Conservative Senator Claude Carignan raised the matter in the Senate on Dec. 14, asking Natural Resources Minister Jonathan Wilkinson why Mr. Mordashov is not on Canada’s list of banned Russian oligarchs and why Nordgold is allowed to operate in Canada.
Mr. Wilkinson said he was open to imposing sanctions on the Russian oligarch, whose personal net worth is valued at about US$29-billion, but he said the decision rests with Foreign Affairs Minister Mélanie Joly.
“It is important because Canada is a leader when it comes to banning bad actors, including Russia, which invaded Ukraine. I am very open to the idea of having a conversation with you and then with Minister Joly,” Mr. Wilkinson told the Senate during a ministerial Question Period.
Ms. Joly herself has talked about the need to impose high costs on Russia. In May, she said the goal of Canada and its allies is to isolate Russia “economically, politically and diplomatically.”

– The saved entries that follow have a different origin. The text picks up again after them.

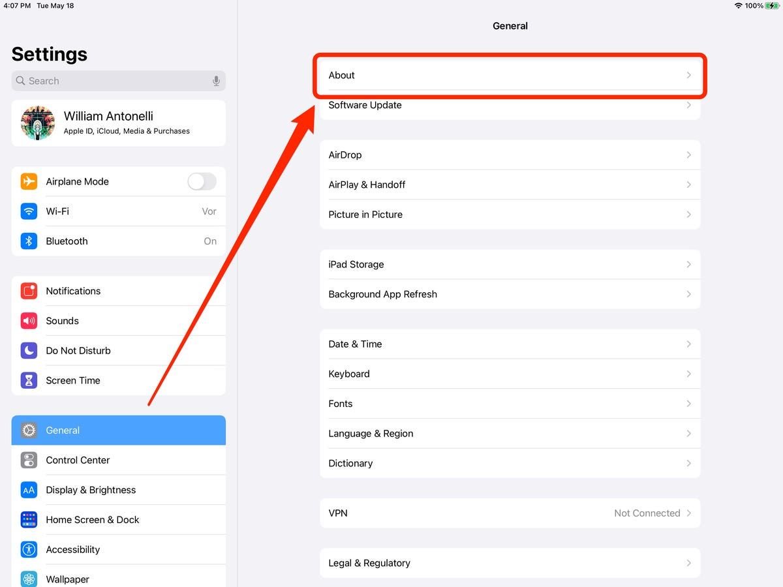Screen dimensions: 783x587
Task: Open Wi-Fi settings showing Vor network
Action: 117,211
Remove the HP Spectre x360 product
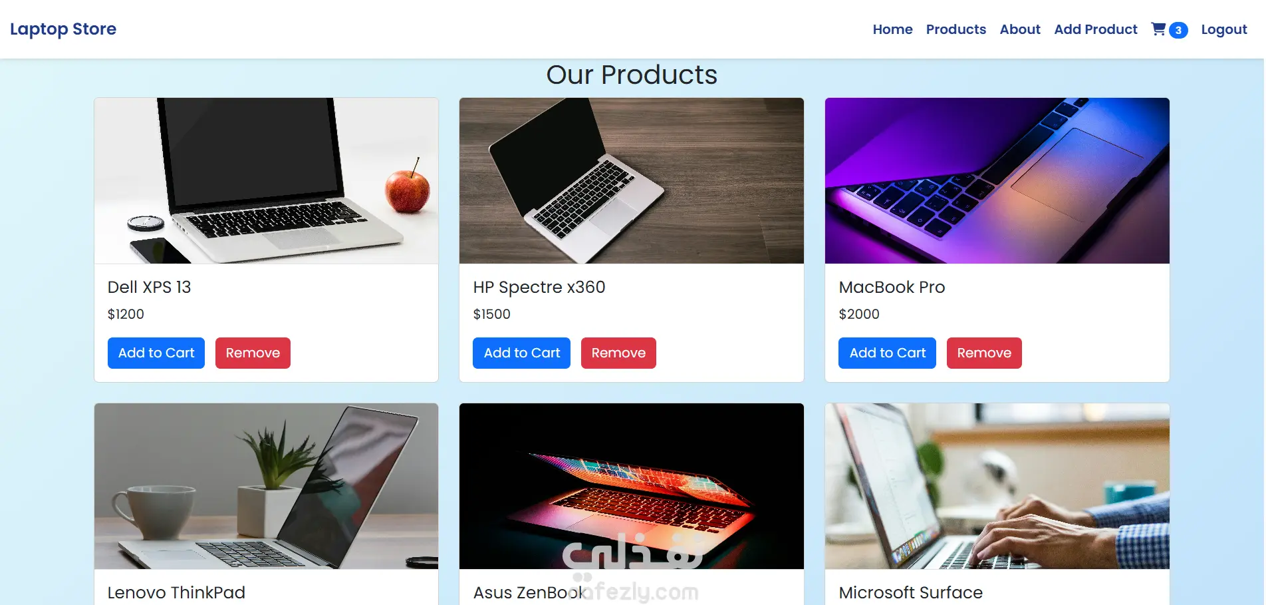The image size is (1266, 605). (x=618, y=353)
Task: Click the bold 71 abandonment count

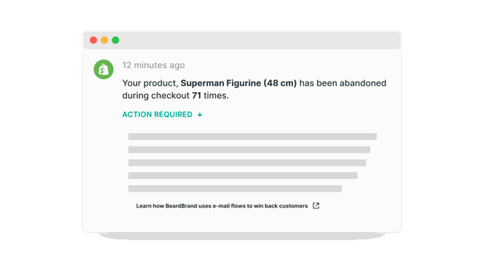Action: (196, 96)
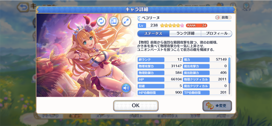Click the stats list scrollbar thumb
Image resolution: width=272 pixels, height=126 pixels.
[229, 70]
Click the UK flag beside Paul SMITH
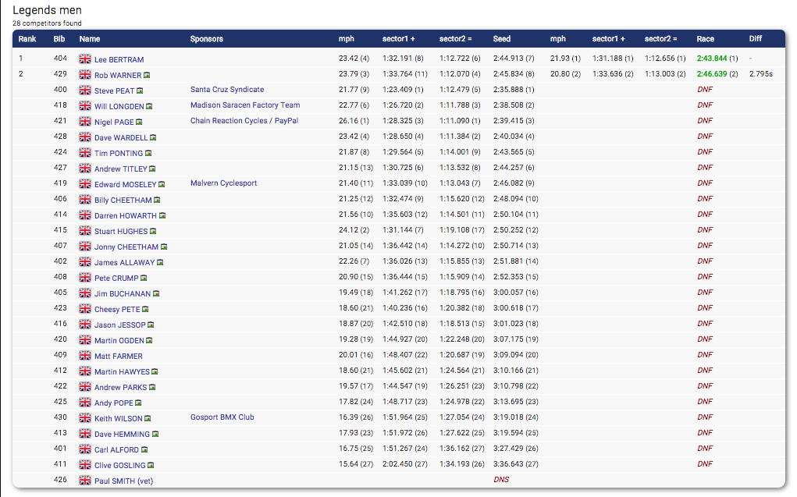 pyautogui.click(x=85, y=481)
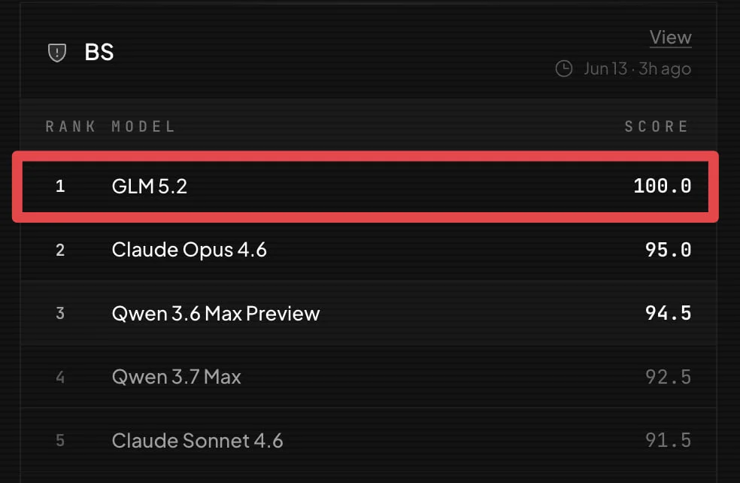Click the 95.0 score value
740x483 pixels.
[x=669, y=250]
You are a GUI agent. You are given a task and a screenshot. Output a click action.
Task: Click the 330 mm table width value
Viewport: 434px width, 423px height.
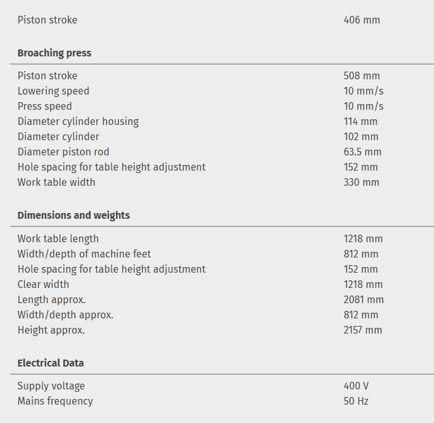(x=361, y=183)
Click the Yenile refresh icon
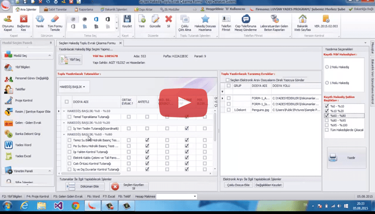The image size is (375, 214). tap(40, 22)
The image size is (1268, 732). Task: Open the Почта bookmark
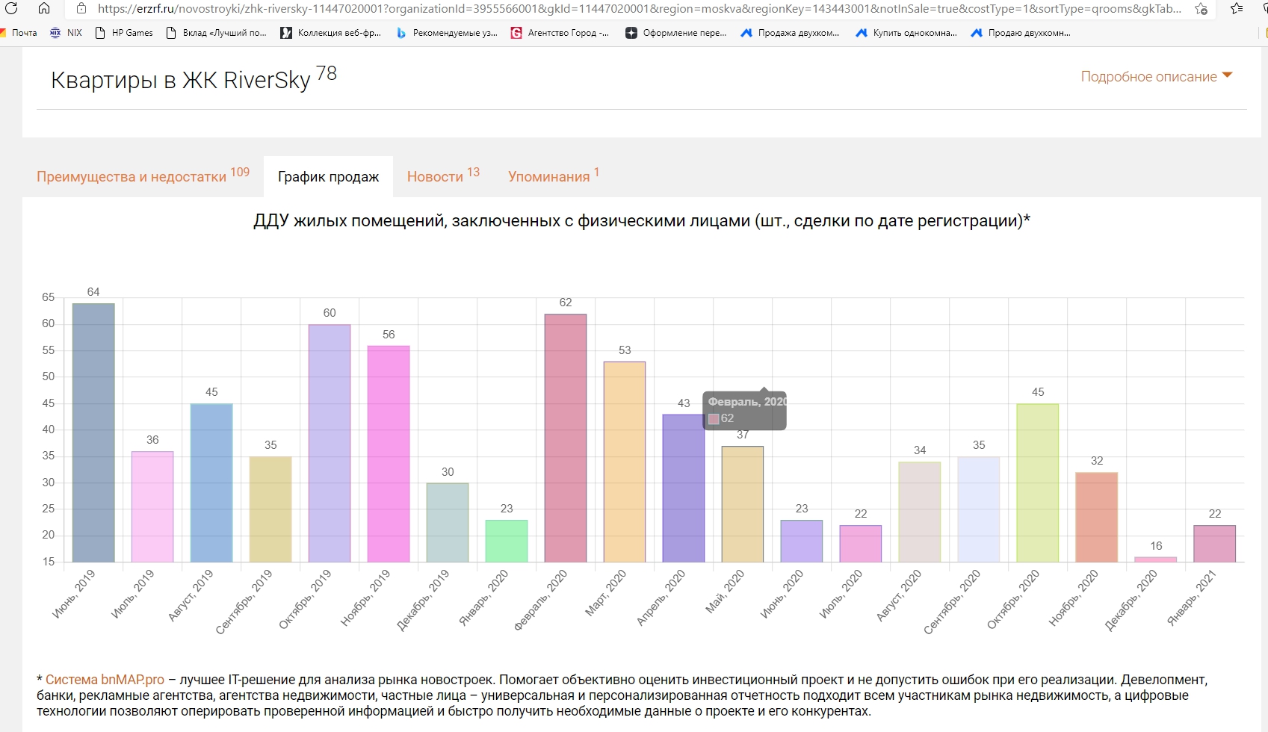(19, 33)
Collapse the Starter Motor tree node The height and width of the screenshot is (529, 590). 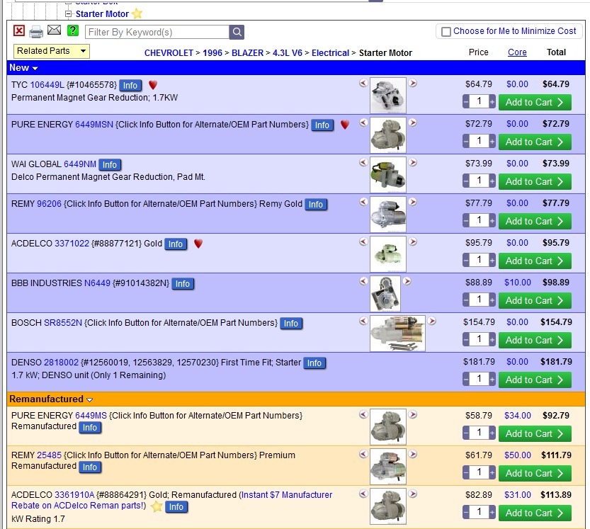click(x=69, y=13)
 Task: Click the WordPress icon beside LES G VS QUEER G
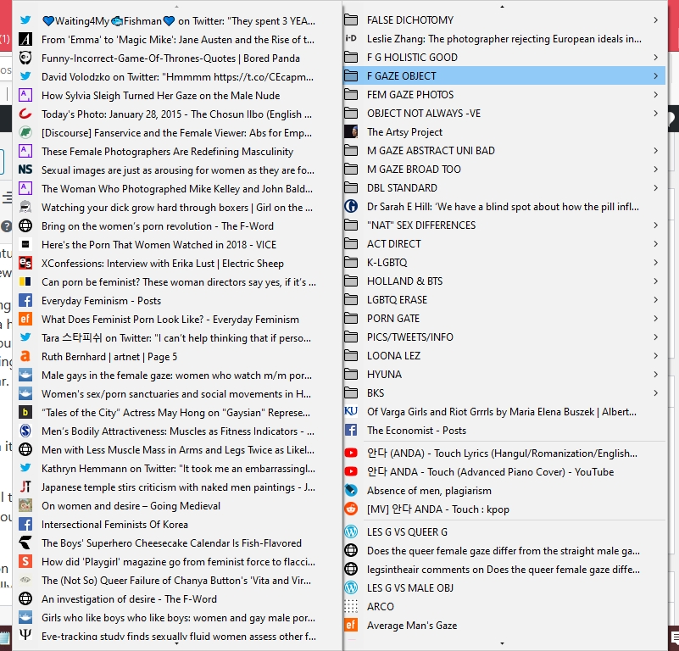(x=351, y=532)
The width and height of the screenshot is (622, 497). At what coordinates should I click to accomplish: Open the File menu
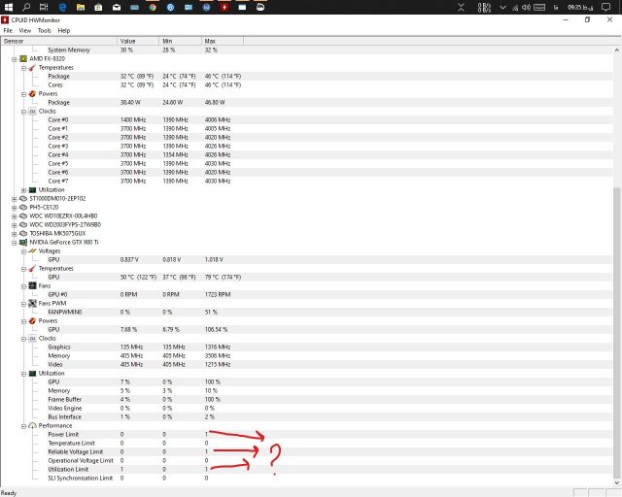pos(8,30)
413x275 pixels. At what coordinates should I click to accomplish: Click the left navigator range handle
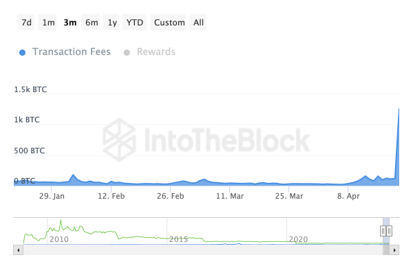pos(383,231)
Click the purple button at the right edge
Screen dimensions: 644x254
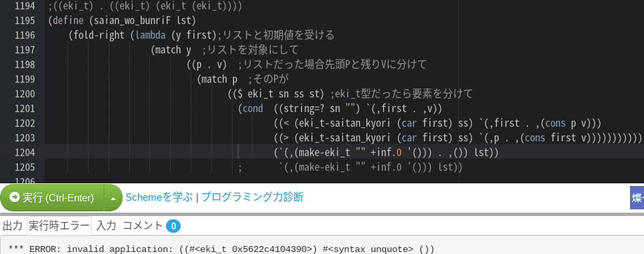pos(637,198)
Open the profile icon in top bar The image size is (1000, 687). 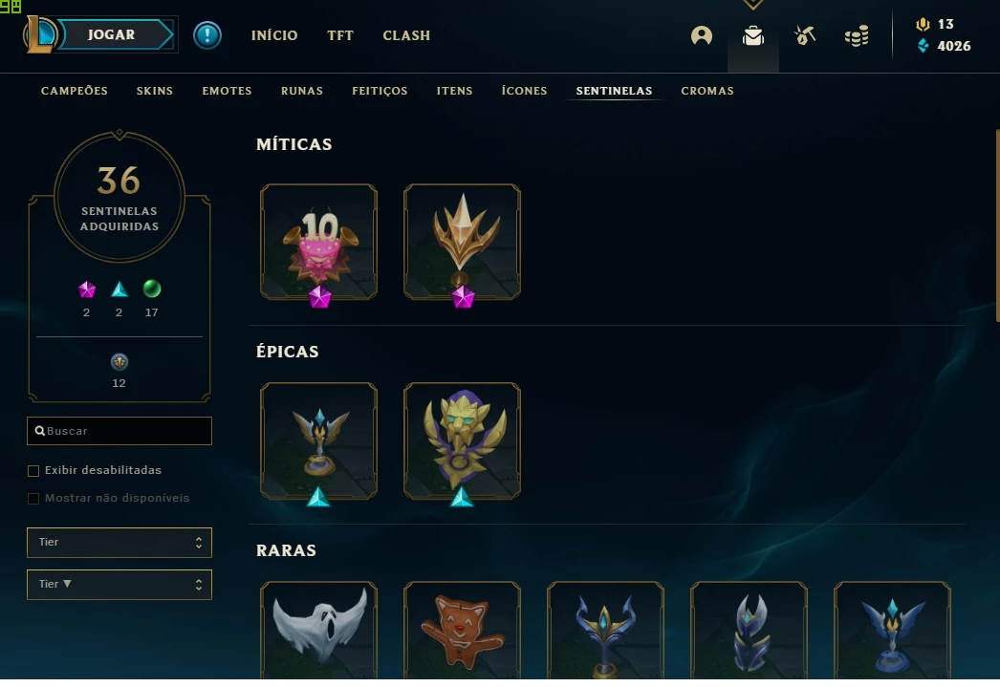point(702,35)
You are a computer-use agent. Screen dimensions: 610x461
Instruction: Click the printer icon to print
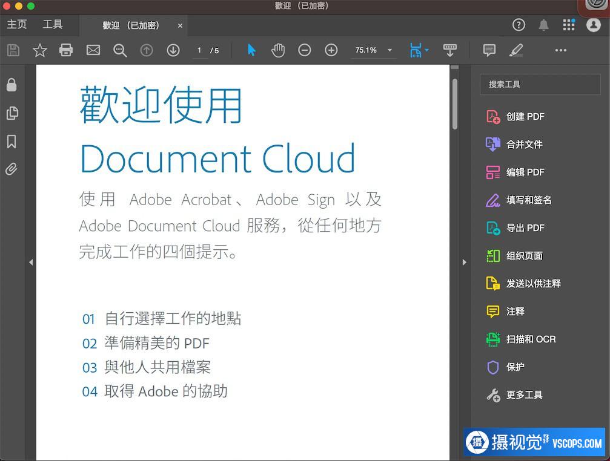pos(66,50)
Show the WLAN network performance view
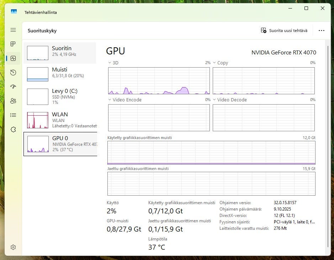This screenshot has height=260, width=334. coord(60,120)
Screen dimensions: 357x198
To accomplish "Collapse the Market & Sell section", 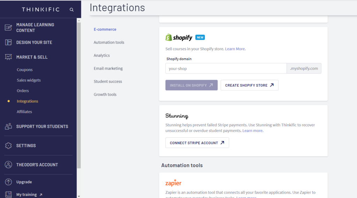I will tap(32, 57).
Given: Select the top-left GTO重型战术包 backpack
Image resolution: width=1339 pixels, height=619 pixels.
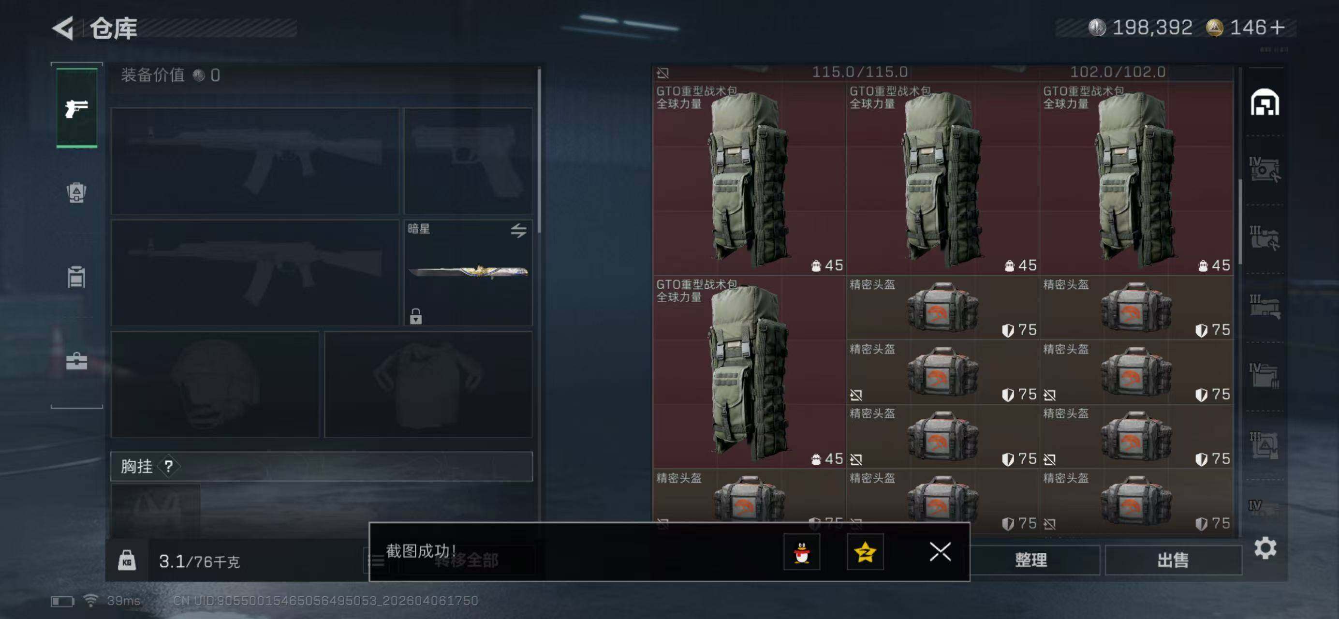Looking at the screenshot, I should click(x=749, y=178).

But Ms. Joly’s office declined to say what the minister would do about Mr. Mordashov when asked by The Globe and Mail. Instead, press secretary Adrien Blanchard noted in a statement that Ottawa has imposed sanctions on 1,500 “individuals and entities complicit in Russia’s illegal invasion of Ukraine, including on Putin himself” since the Russian invasion of Ukraine on Feb. 24.
“Our objective is to be in lockstep with our allies, hold the Putin regime accountable, and starve the Russian war machine,” he added.
Mr. Blanchard, however, didn’t explain why Canada is not in lockstep with major allies on Mr. Mordashov.
Conservative Senator Leo Housakos, a former speaker in the Red Chamber, said it is embarrassing that the government has failed to act against Mr. Mordashov.
“In this particular incident, we talk tough about dealing with Putin and standing up for Ukraine and yet we see a Russian oligarch doing business here and enriching himself off Canadian natural resources,” he said.
Mr. Housakos said he fears that Canada has become “a laundry machine for dictators and oligarchs to come to Canada and use us because of our lax approach in dealing with these authoritarian criminals.”
Michael Nesbitt, a University of Calgary law professor who previously worked on sanctions policy for the federal government, said the Canada tends to lag its Western allies in levying sanctions on individuals or entities.
He also said the Canadian government appears to have a “less robust” process than major allies to decide which companies and individuals to target.
When the EU put sanctions on Mr. Mordashov, it said he was “benefiting from his links with Russian decision-makers” and cited his business company Severgroup’s financial interest in Rossiya Bank “which is considered the personal bank of senior officials of the Russian Federation.” It also cited his investments in media that “actively support the Russian government’s policies of destabilization of Ukraine” through pro-Putin television stations.
On June 3, the EU also levied sanctions on Marina Mordashova, described as Mr. Mordashov’s wife, citing the transfer of Nordgold shares to her through “various offshore companies.”
That month, Washington hit Mr. Mordashov with sanctions as well as four companies linked to him, including Nordgold. They also imposed sanctions on two of the billionaire’s children and his life partner, Ms. Mordashova.
In March, Italian police seized a yacht owned by the Russian billionaire.
The Nunavut project, known as Pistol Bay, consists of 860 square kilometres of mineral rights within the underexplored Rankin-Ennadai greenstone belt. Nordgold, through its Canadian subsidiary Northquest Ltd., is the 100-per-cent owner of the Pistol Bay venture.
In 2019, the company said on its website that Nordgold conducted an exploration drilling campaign that demonstrated the site had approximately 1.6 million ounces of gold at a grade of 2.2 grams per tonne.